== Work to do ==
Copy out each of the following lines word for word.

== Record extracts ==
######
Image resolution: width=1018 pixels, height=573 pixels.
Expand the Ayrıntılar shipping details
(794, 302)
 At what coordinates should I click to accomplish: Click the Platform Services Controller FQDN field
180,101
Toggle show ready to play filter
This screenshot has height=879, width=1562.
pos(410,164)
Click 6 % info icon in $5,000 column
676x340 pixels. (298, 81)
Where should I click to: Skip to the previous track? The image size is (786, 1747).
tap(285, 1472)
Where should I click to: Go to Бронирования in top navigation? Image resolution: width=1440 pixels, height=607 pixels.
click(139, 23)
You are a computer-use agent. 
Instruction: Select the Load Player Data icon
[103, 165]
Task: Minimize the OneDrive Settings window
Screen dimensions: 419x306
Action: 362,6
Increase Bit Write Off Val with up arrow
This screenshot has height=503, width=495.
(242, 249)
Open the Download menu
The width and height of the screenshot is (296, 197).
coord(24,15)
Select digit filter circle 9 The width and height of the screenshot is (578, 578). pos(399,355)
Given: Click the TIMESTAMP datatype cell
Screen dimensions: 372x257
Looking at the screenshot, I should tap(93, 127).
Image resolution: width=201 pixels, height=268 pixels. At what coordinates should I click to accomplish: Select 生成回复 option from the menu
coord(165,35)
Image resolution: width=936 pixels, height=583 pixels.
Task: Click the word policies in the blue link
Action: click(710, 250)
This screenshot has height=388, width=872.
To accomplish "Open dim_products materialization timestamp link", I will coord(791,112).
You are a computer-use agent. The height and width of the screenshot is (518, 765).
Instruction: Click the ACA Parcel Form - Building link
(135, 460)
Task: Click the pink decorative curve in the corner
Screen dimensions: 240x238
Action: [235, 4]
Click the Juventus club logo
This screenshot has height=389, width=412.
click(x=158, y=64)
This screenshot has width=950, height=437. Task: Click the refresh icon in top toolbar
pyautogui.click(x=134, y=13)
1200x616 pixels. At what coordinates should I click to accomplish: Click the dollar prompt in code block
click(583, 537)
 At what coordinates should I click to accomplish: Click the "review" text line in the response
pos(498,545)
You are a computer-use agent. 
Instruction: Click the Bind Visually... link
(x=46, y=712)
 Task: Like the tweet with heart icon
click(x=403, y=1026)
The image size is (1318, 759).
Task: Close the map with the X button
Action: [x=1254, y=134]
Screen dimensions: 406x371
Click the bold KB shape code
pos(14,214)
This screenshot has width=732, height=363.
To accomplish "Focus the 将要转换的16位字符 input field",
######
== Response below ==
Image resolution: width=1018 pixels, height=573 pixels.
Expand the Ayrıntılar shipping details
(794, 302)
 At what coordinates should I click to accomplish: Click the Platform Services Controller FQDN field
180,101
Toggle show ready to play filter
This screenshot has height=879, width=1562.
pos(410,164)
Click 6 % info icon in $5,000 column
676x340 pixels. (298, 81)
Where should I click to: Skip to the previous track? The image size is (786, 1747).
tap(285, 1472)
Where should I click to: Go to Бронирования in top navigation? Image resolution: width=1440 pixels, height=607 pixels.
click(139, 23)
You are a computer-use agent. 
Instruction: Select the Load Player Data icon
[103, 165]
Task: Minimize the OneDrive Settings window
Screen dimensions: 419x306
Action: 362,6
Increase Bit Write Off Val with up arrow
This screenshot has height=503, width=495.
(242, 249)
Open the Download menu
The width and height of the screenshot is (296, 197).
coord(24,15)
Select digit filter circle 9 The width and height of the screenshot is (578, 578). pos(399,355)
Given: Click the TIMESTAMP datatype cell
Screen dimensions: 372x257
Looking at the screenshot, I should tap(93, 127).
Image resolution: width=201 pixels, height=268 pixels. At what coordinates should I click to accomplish: Select 生成回复 option from the menu
coord(165,35)
Image resolution: width=936 pixels, height=583 pixels.
Task: Click the word policies in the blue link
Action: click(710, 250)
This screenshot has height=388, width=872.
To accomplish "Open dim_products materialization timestamp link", I will coord(791,112).
You are a computer-use agent. The height and width of the screenshot is (518, 765).
Instruction: Click the ACA Parcel Form - Building link
(135, 460)
Task: Click the pink decorative curve in the corner
Screen dimensions: 240x238
Action: [235, 4]
Click the Juventus club logo
This screenshot has height=389, width=412.
click(x=158, y=64)
This screenshot has width=950, height=437. Task: Click the refresh icon in top toolbar
pyautogui.click(x=134, y=13)
1200x616 pixels. At what coordinates should I click to accomplish: Click the dollar prompt in code block
click(583, 537)
 At what coordinates should I click to accomplish: Click the "review" text line in the response
pos(498,545)
You are a computer-use agent. 
Instruction: Click the Bind Visually... link
(x=46, y=712)
 Task: Like the tweet with heart icon
click(x=403, y=1026)
The image size is (1318, 759).
Task: Close the map with the X button
Action: [x=1254, y=134]
Screen dimensions: 406x371
Click the bold KB shape code
pos(14,214)
This screenshot has width=732, height=363.
To accomplish "Focus the 将要转换的16位字符 input field",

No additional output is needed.